La transition pacifique reste à construire à travers une co-construction avec les peuples concernés.
 
Résumé
 
Malgré l’engagement militaire de la France dans la zone sahélienne depuis huit ans, la situation sécuritaire n’est nullement assurée. En n’abordant pas les causes réelles de la situation au Mali et dans toute la région sahélienne [1], le président de la République et le gouvernement français s'enferment dans une vision guerrière conduisant à une militarisation accrue de la région subsaharienne et à nourrir le terrorisme.
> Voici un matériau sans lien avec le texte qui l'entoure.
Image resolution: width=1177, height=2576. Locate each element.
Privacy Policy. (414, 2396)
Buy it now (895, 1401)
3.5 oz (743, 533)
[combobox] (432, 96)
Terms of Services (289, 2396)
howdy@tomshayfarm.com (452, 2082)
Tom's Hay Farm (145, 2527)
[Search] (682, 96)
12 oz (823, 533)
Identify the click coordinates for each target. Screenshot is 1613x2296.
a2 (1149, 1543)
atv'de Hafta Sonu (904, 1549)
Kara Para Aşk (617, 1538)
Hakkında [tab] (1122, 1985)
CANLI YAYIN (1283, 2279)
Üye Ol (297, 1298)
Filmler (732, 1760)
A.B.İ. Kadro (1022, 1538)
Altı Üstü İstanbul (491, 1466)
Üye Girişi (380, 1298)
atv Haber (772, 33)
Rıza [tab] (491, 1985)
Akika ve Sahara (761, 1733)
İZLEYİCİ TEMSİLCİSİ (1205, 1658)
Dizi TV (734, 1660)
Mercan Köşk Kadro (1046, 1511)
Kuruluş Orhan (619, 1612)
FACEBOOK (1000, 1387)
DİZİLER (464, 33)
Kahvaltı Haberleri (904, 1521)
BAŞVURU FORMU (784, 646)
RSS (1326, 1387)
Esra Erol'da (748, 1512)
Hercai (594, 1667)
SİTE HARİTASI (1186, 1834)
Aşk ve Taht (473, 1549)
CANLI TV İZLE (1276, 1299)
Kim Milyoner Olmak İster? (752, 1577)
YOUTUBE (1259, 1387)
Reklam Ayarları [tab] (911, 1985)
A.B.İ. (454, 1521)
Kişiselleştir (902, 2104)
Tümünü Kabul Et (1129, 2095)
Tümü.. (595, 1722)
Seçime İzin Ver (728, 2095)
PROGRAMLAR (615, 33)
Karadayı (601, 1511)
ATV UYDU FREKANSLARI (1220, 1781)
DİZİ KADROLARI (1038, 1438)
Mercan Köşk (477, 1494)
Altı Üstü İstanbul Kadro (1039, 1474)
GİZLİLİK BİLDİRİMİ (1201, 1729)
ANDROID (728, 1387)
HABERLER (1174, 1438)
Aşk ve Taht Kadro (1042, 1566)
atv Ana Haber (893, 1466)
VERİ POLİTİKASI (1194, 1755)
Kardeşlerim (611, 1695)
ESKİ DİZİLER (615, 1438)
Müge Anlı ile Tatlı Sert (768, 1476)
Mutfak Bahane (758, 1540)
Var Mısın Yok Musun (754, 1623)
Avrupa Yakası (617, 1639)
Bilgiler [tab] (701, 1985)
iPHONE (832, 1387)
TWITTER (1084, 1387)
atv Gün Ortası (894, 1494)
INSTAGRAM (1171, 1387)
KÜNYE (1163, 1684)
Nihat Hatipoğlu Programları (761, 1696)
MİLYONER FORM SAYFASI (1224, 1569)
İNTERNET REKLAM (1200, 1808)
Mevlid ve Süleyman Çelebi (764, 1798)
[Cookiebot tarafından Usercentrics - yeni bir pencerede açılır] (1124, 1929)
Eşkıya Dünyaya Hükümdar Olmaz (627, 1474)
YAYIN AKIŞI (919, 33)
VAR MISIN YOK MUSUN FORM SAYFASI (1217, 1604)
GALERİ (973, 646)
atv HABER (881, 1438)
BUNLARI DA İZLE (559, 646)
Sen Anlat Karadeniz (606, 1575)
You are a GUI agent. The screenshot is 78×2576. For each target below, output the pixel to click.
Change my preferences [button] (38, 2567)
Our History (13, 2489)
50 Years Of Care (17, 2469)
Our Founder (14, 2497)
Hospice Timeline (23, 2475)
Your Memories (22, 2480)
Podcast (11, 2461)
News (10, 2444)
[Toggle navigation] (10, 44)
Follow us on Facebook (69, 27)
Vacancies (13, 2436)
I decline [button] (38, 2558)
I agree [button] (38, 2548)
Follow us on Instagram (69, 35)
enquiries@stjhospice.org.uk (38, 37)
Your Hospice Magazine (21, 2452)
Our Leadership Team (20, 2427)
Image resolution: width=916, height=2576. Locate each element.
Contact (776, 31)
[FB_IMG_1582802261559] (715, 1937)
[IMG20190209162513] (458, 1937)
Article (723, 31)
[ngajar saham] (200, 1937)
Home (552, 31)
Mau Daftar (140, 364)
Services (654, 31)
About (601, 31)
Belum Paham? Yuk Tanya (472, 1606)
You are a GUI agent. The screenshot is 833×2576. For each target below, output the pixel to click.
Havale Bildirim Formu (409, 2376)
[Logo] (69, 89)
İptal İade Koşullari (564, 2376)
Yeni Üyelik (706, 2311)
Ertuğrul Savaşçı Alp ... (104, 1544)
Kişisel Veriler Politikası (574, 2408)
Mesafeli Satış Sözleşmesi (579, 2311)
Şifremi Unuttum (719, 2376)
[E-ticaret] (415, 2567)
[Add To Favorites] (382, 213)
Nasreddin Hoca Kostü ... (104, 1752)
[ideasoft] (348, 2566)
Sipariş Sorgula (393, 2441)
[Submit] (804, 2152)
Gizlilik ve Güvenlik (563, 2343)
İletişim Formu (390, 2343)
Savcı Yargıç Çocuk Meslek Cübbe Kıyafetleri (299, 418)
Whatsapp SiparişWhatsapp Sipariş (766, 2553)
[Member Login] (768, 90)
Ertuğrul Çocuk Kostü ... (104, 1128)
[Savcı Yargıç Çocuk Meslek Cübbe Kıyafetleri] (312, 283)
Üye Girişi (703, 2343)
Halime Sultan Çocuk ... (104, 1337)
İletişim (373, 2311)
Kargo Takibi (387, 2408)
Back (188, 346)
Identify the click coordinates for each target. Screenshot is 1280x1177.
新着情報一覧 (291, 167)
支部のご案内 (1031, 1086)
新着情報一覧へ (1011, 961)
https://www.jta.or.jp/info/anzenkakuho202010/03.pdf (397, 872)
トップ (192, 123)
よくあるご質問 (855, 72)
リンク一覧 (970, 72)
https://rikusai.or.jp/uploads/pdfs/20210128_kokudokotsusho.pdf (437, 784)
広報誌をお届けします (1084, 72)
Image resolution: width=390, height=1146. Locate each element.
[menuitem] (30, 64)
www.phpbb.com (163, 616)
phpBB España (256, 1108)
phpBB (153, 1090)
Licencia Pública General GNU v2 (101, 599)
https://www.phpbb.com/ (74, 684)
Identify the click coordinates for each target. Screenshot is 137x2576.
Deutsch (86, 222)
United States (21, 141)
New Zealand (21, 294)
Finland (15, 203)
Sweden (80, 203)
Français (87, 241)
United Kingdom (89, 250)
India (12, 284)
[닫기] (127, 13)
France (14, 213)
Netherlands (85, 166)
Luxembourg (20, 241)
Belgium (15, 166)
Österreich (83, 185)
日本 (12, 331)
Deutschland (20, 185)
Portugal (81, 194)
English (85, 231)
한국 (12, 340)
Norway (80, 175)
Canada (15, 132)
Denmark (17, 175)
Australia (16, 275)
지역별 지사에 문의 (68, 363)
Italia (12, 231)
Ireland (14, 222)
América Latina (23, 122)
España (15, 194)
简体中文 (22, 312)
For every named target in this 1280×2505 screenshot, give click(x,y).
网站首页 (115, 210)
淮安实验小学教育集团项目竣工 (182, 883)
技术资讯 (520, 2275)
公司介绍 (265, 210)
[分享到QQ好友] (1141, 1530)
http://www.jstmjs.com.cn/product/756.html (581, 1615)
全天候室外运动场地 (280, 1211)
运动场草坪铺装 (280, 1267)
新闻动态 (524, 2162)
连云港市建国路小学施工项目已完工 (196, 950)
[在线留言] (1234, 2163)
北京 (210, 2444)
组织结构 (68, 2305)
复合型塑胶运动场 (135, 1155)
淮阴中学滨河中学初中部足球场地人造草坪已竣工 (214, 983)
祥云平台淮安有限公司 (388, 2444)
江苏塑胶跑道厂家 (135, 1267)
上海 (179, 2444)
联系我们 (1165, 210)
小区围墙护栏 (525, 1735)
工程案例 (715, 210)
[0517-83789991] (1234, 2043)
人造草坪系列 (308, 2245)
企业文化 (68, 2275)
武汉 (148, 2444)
La sécurité et la paix pour les populations de cette région appellent une co-construction entre les peuples, les institutions internationales telles que l’ONU, le PNUD, pour mettre en œuvre des solutions alternatives mobilisant des moyens financiers et humains importants du bien-être des populations. Ces solutions peuvent s’appuyer sur des programmes internationaux de l’ONU tels que la Culture de la Paix et les Objectifs de Développement Durable (ODD). La France et l'Europe, en liaison avec les Nations Unies, peuvent contribuer à résoudre cette crise qui menace la paix et la sécurité au-delà de la région sahélienne, en faisant preuve de désintéressement, d’un minimum de sagesse, de respect de l’histoire des peuples concernés, d’association des populations à la construction des solutions et dans le respect du droit international et des droits humains. Dans le même temps, les troupes françaises devraient se désengager du Sahel.
 
Développement
 
Malgré l’engagement militaire de la France, depuis huit ans, dans la zone sahélienne vaste comme l’Union européenne, pas un jour ne passe sans attaques armées. Les exactions contre les populations civiles se multiplient (+ de 4 200 morts en 2020 (soit + 60 % par rapport à 2019), prises d’otages d’élèves par centaines, massacre lors d’un mariage, villages détruits, bavures militaires. 57 soldats français y ont trouvé la mort. Plus de 2 millions de personnes ont été déplacées venant grossir des villes déjà ingérables, des surfaces entières ne sont plus cultivées aggravant les problèmes alimentaires déjà chroniques (plus d’un habitant sur 2 au Sahel « vit » avec à peine 1€/ jour), des violences intracommunautaires se développent.
 
La situation sécuritaire n’est nullement assurée malgré les forces militaires engagées par la France, des centaines de millions d’Euros supplémentaires injectés par la France dans les Opex (opérations extérieures) et les augmentations des budgets militaires du pays du Sahel. Si les populations au départ ont pu sembler accepter l’intervention militaire extérieure, elles la rejettent de plus en plus. En n’abordant pas les causes réelles de la situation au Mali et dans toute la région subsaharienne, le président de la République et le gouvernement français s'enferment dans une vision guerrière conduisant à une militarisation accrue de la région subsaharienne.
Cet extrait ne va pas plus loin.